You are making Pixar history with the studio’s first Black lead. Was there any concern about then having him spend a large part of the movie in soul form or in a cat or voiced by a white woman?

Murray: Oh, yeah. Years. And that’s why we spent time really building up a culture trust internally within the company and also brought on a lot of consultants externally and talked about these very tropes and had the hard conversations. I would say it was probably discussed almost every day for four years of how to do it right and not be disrespectful.

Docter: Yeah, very tricky.

Powers: You want to make sure that you’re not just doing it for the sake of gags. It has to have a purpose in terms of the greater story and the lessons that you’re trying to give and the story that you’re trying to tell. We couldn’t do the lowest common denominator version of this. For example, even when Joe is out of his body, he still has control over it when he’s back on Earth. He’s right there on her shoulder. You’re still seeing Joe. The soul element of it, it’s literally a film called Soul. The central thesis of the film is that every single one of us has a soul and you see hundreds of them. You see people in their soul forms, not just Joe, but people of all races. There’s a story we’re trying to tell and as long as you adhere to that story, I think, of course, it’s potentially problematic, but it’s potentially problematic because of the history of animation and how Black people are treated, and we purposely made sure that we treated these characters with different level of respect.

In the credits, you pay thanks to the likes of Amy Poehler, Rashida Jones, Nick Kroll, John Mulaney and Bill Hader, among many others. How did they contribute to Soul?

Powers: It’s a Pixar family. There’s a lot of people that you reach out to from previous films just to spitball ideas, to shoot the sh*t. I never met Bill Hader, but I know that he’s a very, very popular guy in the halls of Pixar. He’s been in a lot of Pixar films. I remember having dinner once with Amy and Tina.

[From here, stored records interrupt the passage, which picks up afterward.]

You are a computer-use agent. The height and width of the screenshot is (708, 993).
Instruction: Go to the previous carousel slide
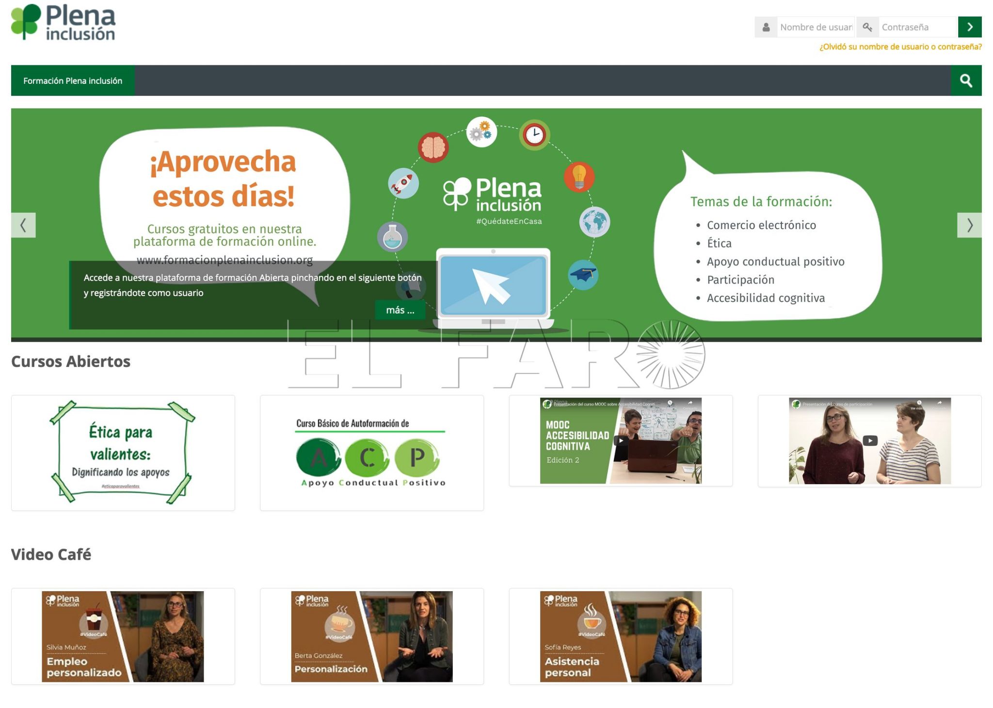pos(23,225)
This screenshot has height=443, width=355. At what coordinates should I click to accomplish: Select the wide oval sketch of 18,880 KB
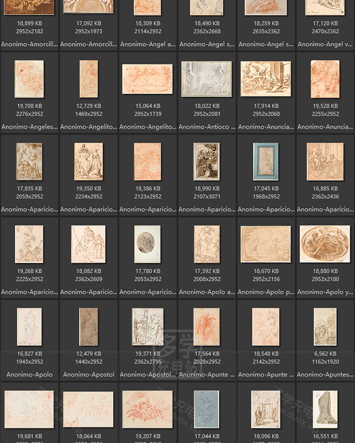325,244
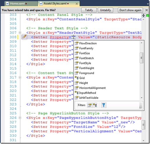Switch to the Home.xaml tab
The image size is (150, 144).
17,3
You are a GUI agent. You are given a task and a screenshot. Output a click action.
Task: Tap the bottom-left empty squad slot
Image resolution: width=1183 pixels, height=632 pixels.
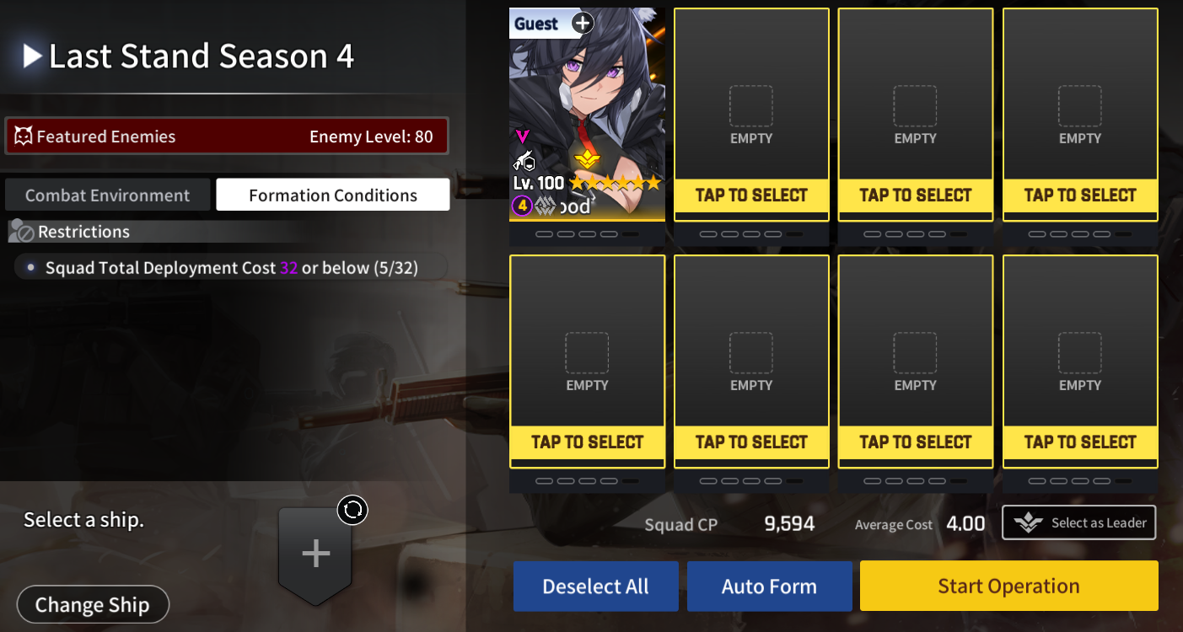tap(588, 362)
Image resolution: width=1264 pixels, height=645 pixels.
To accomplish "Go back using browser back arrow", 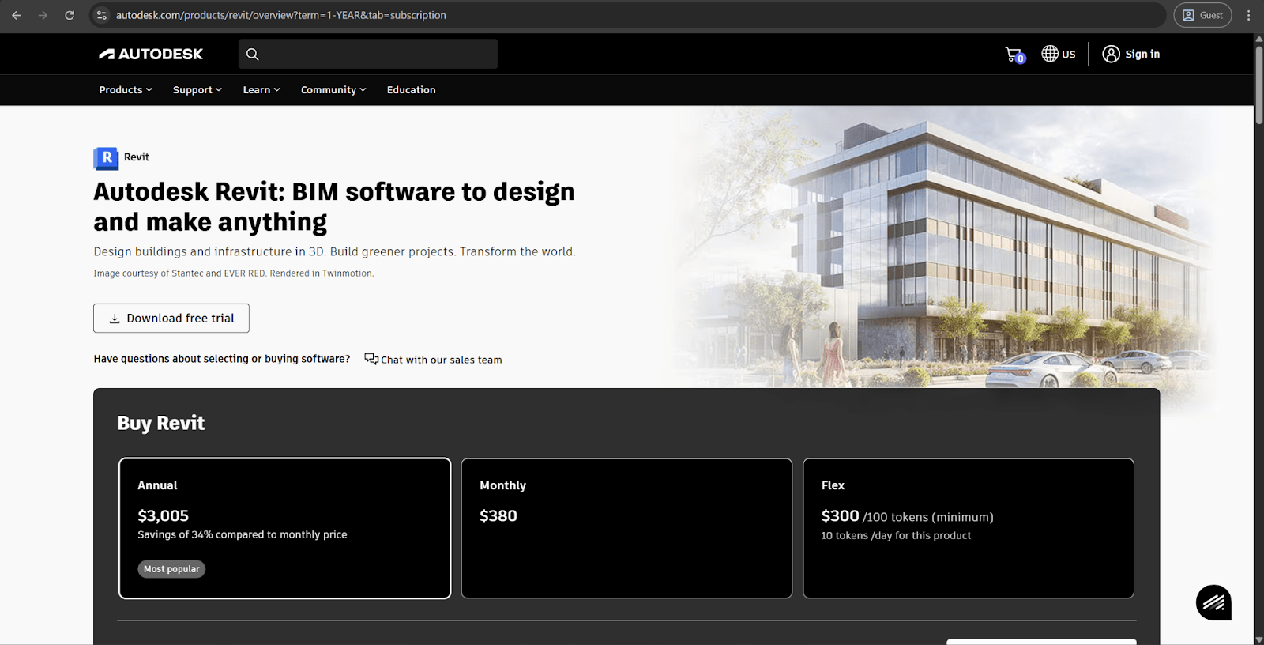I will 17,15.
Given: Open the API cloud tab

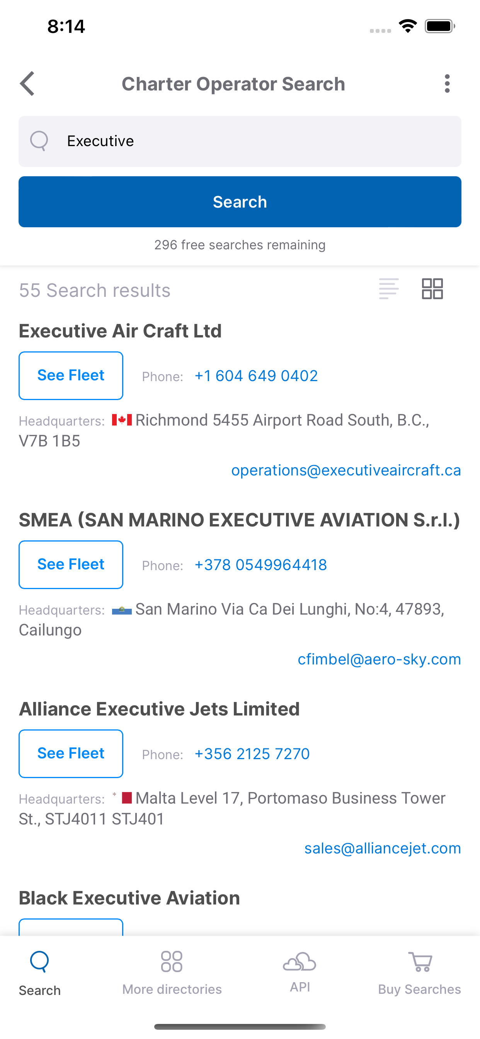Looking at the screenshot, I should pyautogui.click(x=300, y=972).
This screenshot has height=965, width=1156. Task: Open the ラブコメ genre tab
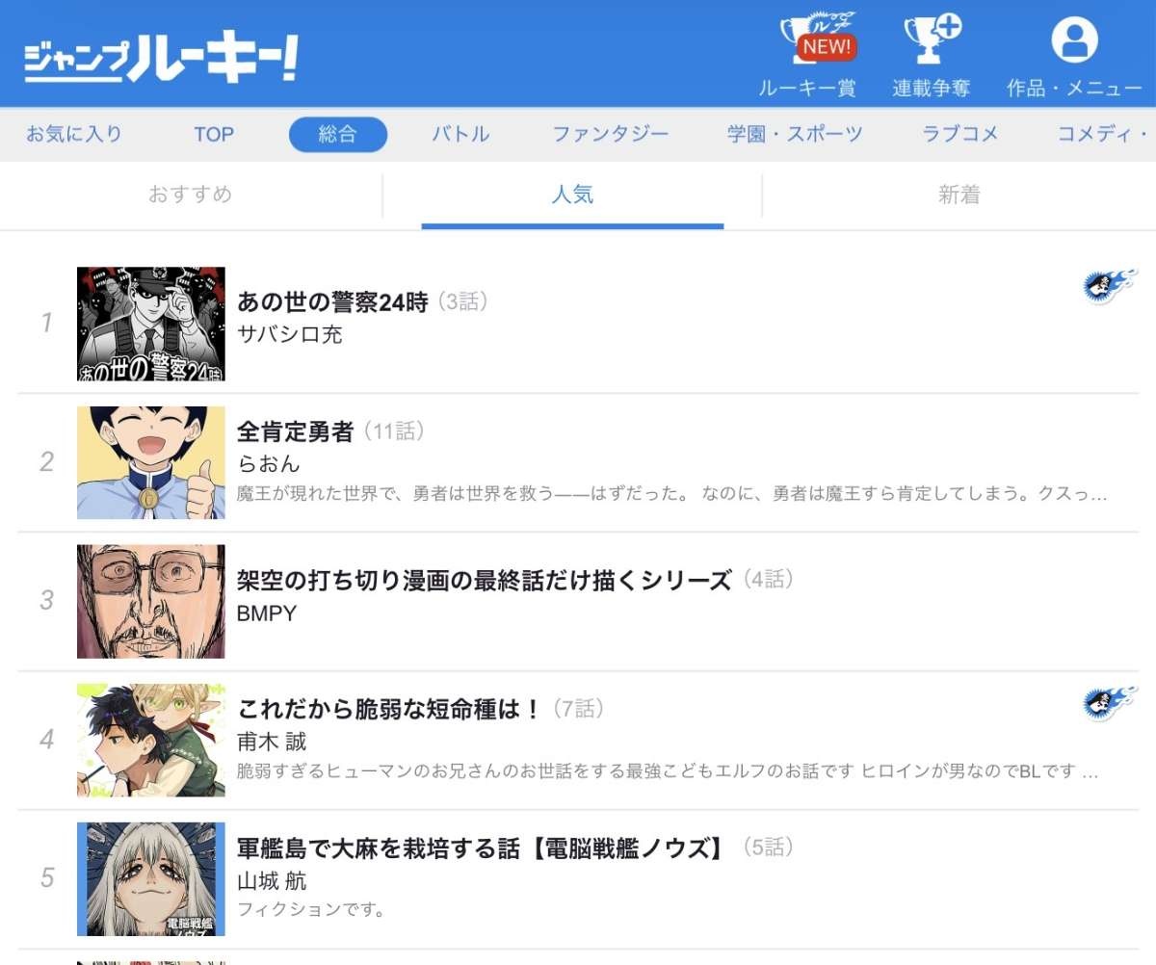(960, 135)
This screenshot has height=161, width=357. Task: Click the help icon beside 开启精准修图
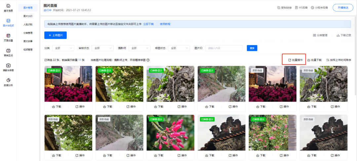pos(148,60)
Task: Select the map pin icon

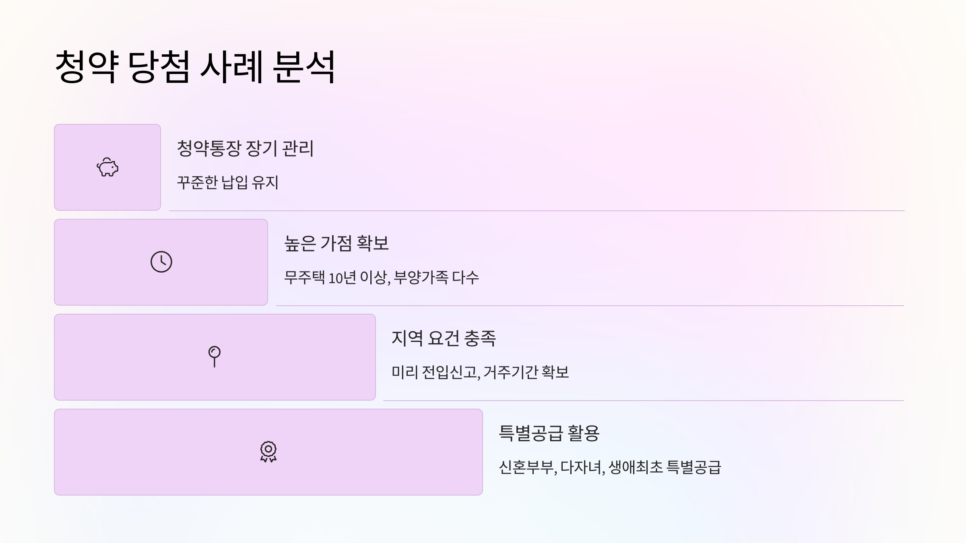Action: click(215, 357)
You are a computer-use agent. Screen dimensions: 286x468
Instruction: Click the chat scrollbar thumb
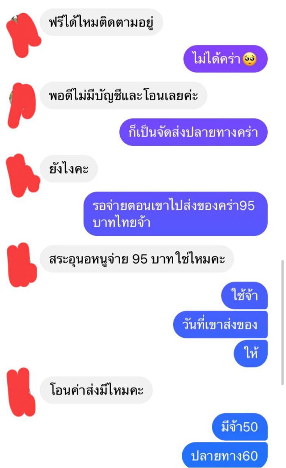[282, 323]
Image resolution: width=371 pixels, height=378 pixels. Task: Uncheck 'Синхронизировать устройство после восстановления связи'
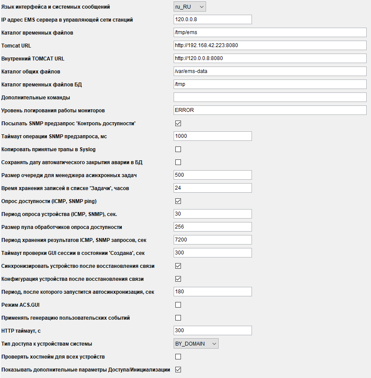(178, 266)
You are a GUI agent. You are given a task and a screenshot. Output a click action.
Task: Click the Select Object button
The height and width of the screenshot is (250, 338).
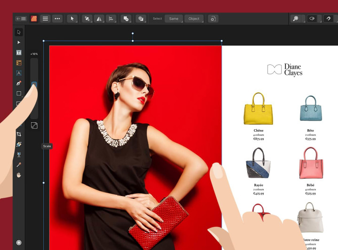tap(194, 19)

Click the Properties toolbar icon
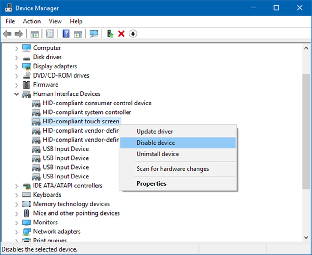[x=50, y=34]
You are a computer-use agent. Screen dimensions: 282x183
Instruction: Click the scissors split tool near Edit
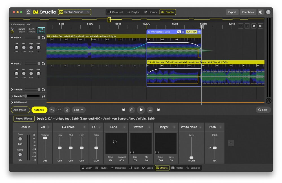67,110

There are actual consultants and then there’s just lots of friends of Pixar who Pete or Dana or the filmmakers might get on the phone with at any given time and talk about something. Now, I’m in the Pixar family. The experience of making one of these films is really, really unique, and once you’ve done one, you are in that club.

If you stay through the very, very end of the credits, Terry (Rachel House) pops up and shouts, “Oye, movie’s over. Go home!” Obviously, you couldn’t have planned it but now that the movie is premiering on Disney+ and we’re watching at home, did you consider tweaking that gag?

Murray: I think it was kind of funny to just leave it, because we were like, “It is what it is!” [Laughs] Pete, did you ever want to change it?

Docter: I did think about it. I grew up loving The Muppet Movie and at the very end, Animal pops up and says, “Go home! Go home!” and I always thought it was hilarious. But it did confuse me, because I watched The Muppet Movie at home and I was like, “I’m already at home…” So, this will be a new head scratcher for generations of kids!